The health system was on strong financial footing during the first six months of 2018, in which it reported net income of $4.2 million during the first six months of the year, compared with a net loss of $10.8 million during the same period in 2017. Hirsch wrote in an email that it's better to plan for the future when an organization is faring well financially, noting that St. Peter's has a 2.8% operating margin.
"Saint Peter's is in an excellent position at this time to plan for its future and consider potential alternatives to independence," he said. "We certainly don't have a great sense of urgency about this."
Healthcare leaders in the state will be watching closely to determine what effect a potential partnership would have on care. Linda Schwimmer, CEO of the New Jersey Health Care Quality Institute, noted in an email that St. Peter's flagship St. Peter's University Hospital is an important community hospital in a densely populated part of the state. The hospital provides the third highest volume of obstetrics admissions in the state, with roughly 5,700 such admissions per year, she said.
"It's important that consumer access, quality and the impact on prices be considered as any proposal moves forward," Schwimmer said.
As a Catholic health system, St. Peter's will have to jump through a few more hoops than its non-Catholic peers before it can close on a potential deal. Indeed, before announcing that it is looking for suitors, the health system notified its local bishop, Rev. James Checchio, the bishop of the Roman Catholic Diocese of Metuchen.
If St. Peter's were to identify a suitor, Checchio would perform an ethical due diligence analysis to determine whether the potential partner's values are compatible, said Rev. Charles Bouchard, the Catholic Health Association's senior director of sponsorship and theology.
Bishops tend to study whether the deal would enhance the quality of care, whether the potential partner may be incompatible with the church's values, whether it has unjust employment policies, whether it is perceived negatively and whether it perform procedures or services the church considers immoral. Catholic healthcare providers must abide by a document called the Ethical and Religious Directives for Catholic Health Care Services, which forbids most providers from performing post-partum tubal ligations and contraception, for example.
Bishops ultimately want to see partnerships that promote efficiency, lead to a wider array of services for patients and create a network that will move population health forward, Bouchard said.
"I think every health system today is looking at this," he said. "Everybody's trying to do things better and cheaper."
If St.
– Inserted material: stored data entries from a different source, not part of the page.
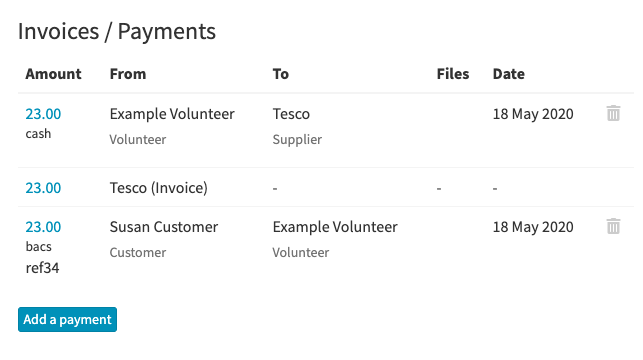Open the 23.00 bacs payment amount
This screenshot has height=360, width=643.
43,227

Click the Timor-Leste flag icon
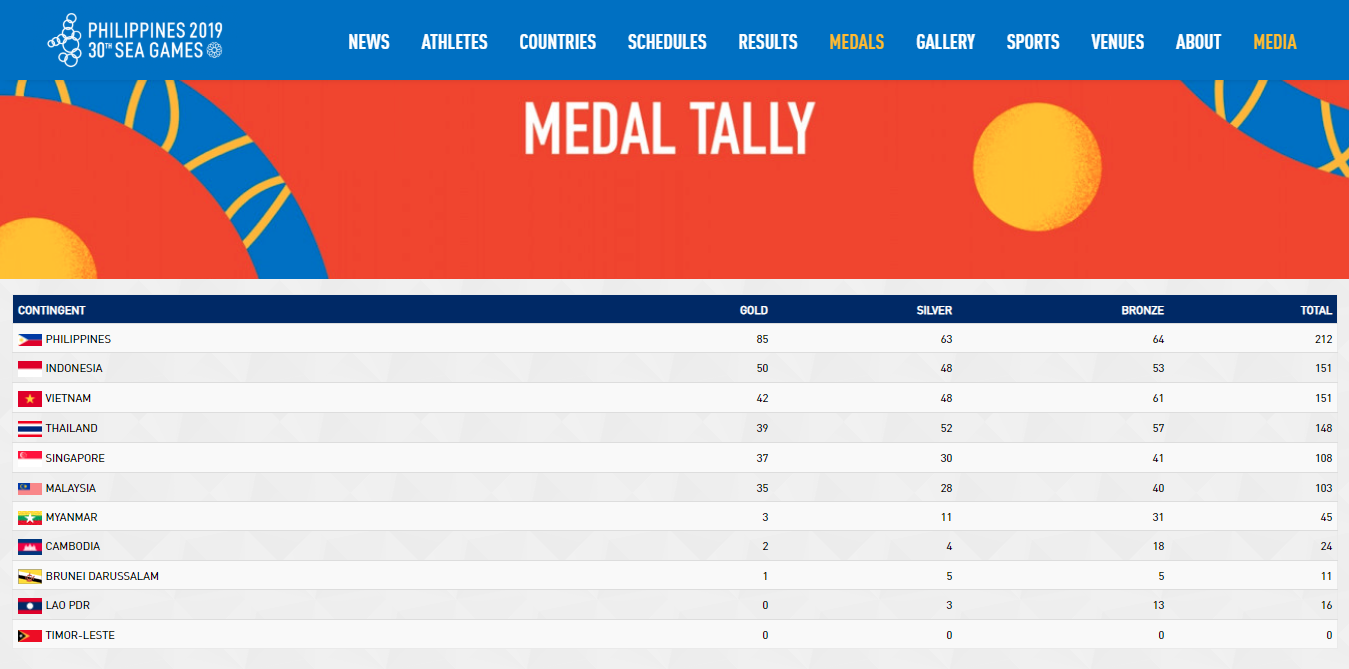(30, 635)
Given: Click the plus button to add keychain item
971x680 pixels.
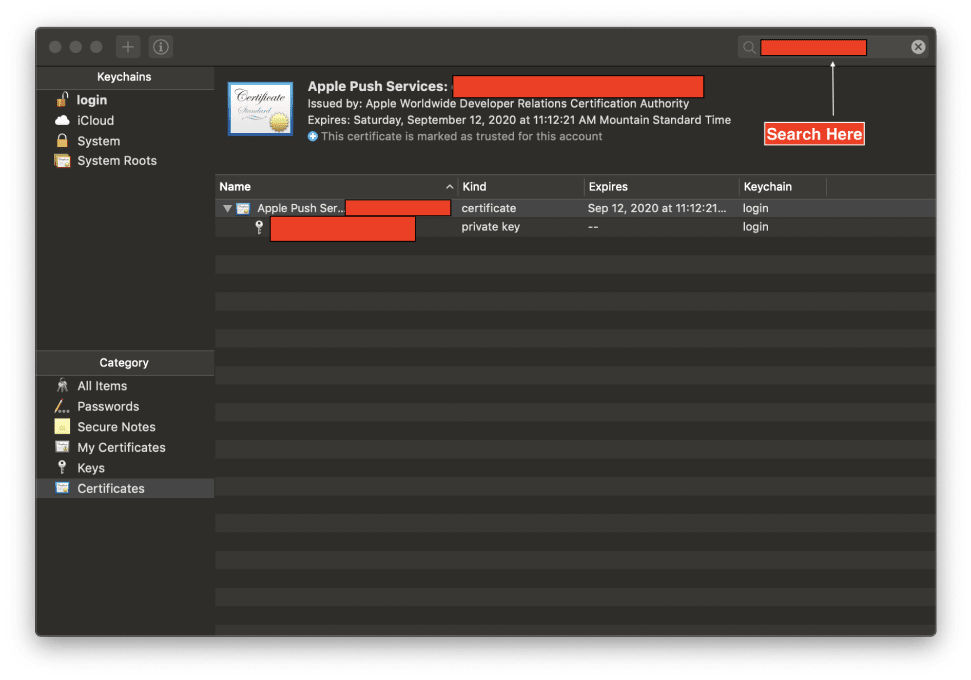Looking at the screenshot, I should (128, 47).
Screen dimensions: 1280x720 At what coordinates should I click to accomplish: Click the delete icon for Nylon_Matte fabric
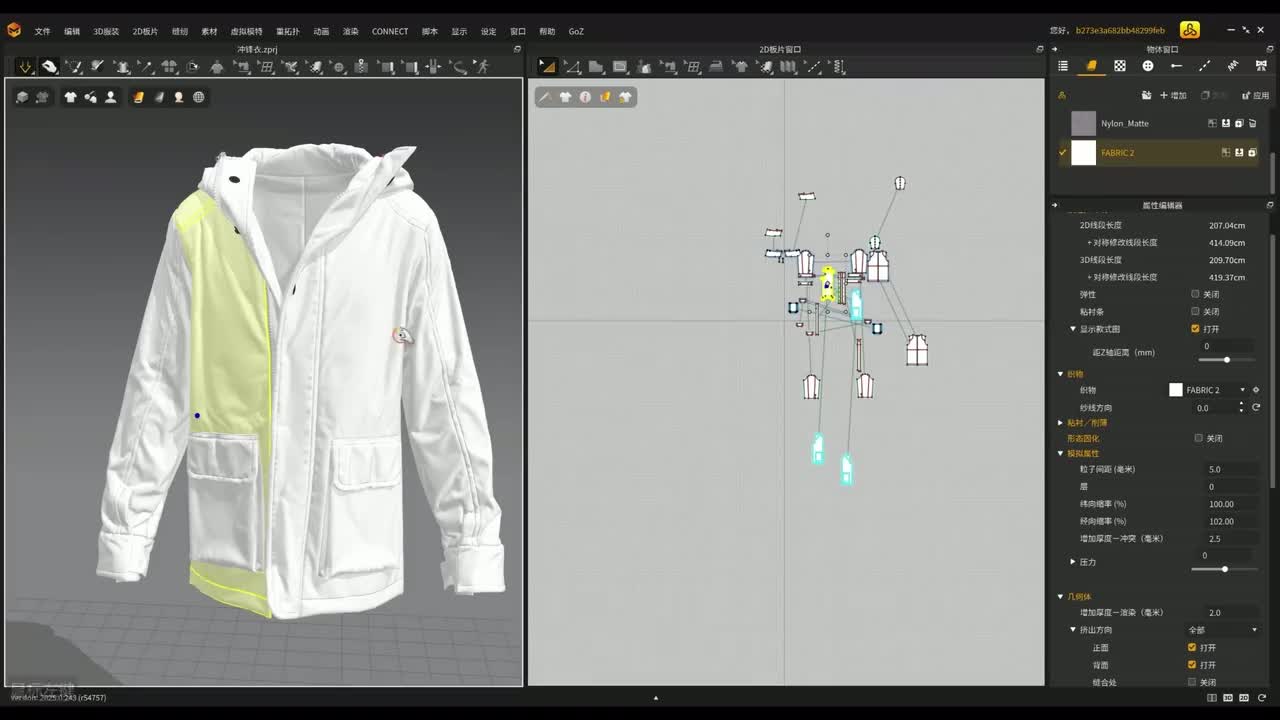(x=1252, y=123)
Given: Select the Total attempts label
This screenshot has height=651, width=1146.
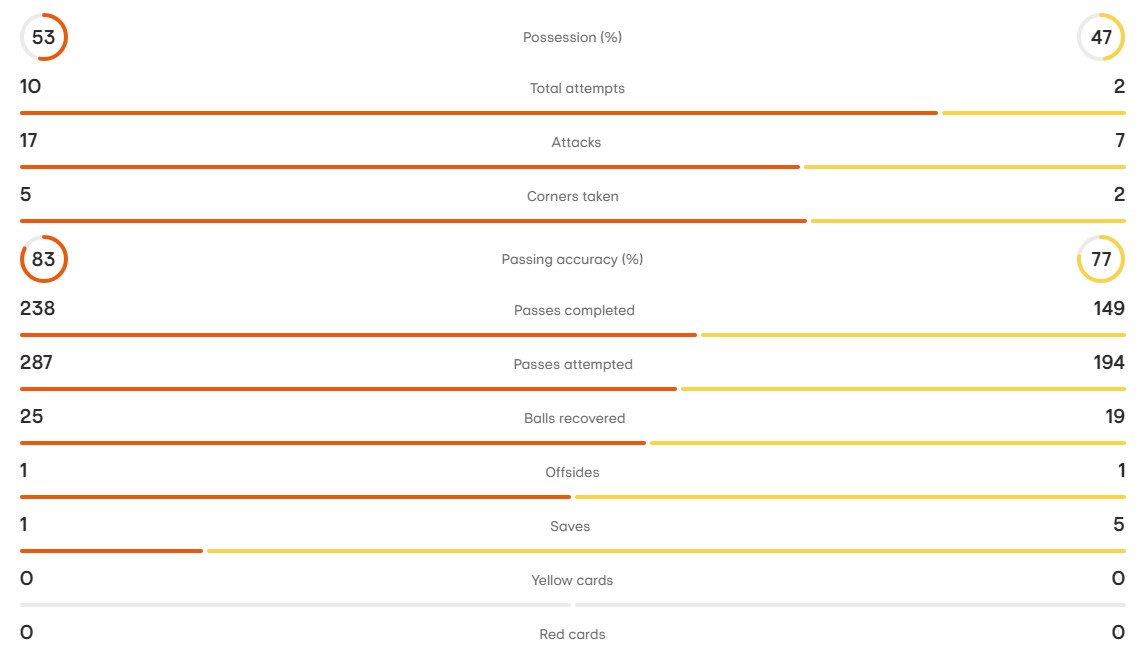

Peter's tries to partner with a non-Catholic or for-profit provider, it would raise additional questions for the bishop, who might ultimately apply certain conditions to the approval, Bouchard said.
"When you're merging a mission-driven organization and an investor owned one, there's clearly the potential for conflicts there," he said.
Sixteen-hospital Hackensack Meridian Health, also based in Middlesex County, announced in August it plans to merge with behavioral health provider Carrier Clinic to create what would be the state's largest inpatient psychiatric care provider. Hackensack Meridian officially became a 16-hospital system in January, when it cemented its merger with JFK Health. The new system also has a network of 160 ambulatory facilities. Both Hackensack Meridian and JFK are headquartered in Edison, which is in Middlesex County.
RWJBarnabas Health, which runs two of the other hospitals in Middlesex County, finalized a public-private partnership with Rutgers University in July to create the state's largest academic health system. Rutgers currently operates a behavioral health hospital in the county.
Outside of Middlesex County, Marlton, N.J.-based Virtua Health announced in June it plans to acquire two New Jersey hospitals from a Trinity Health subsidiary. Neither of those hospitals nor its three existing hospitals are located in Middlesex County.
Correction: An earlier version of this story misstated St. Peter's finances. This error has been corrected.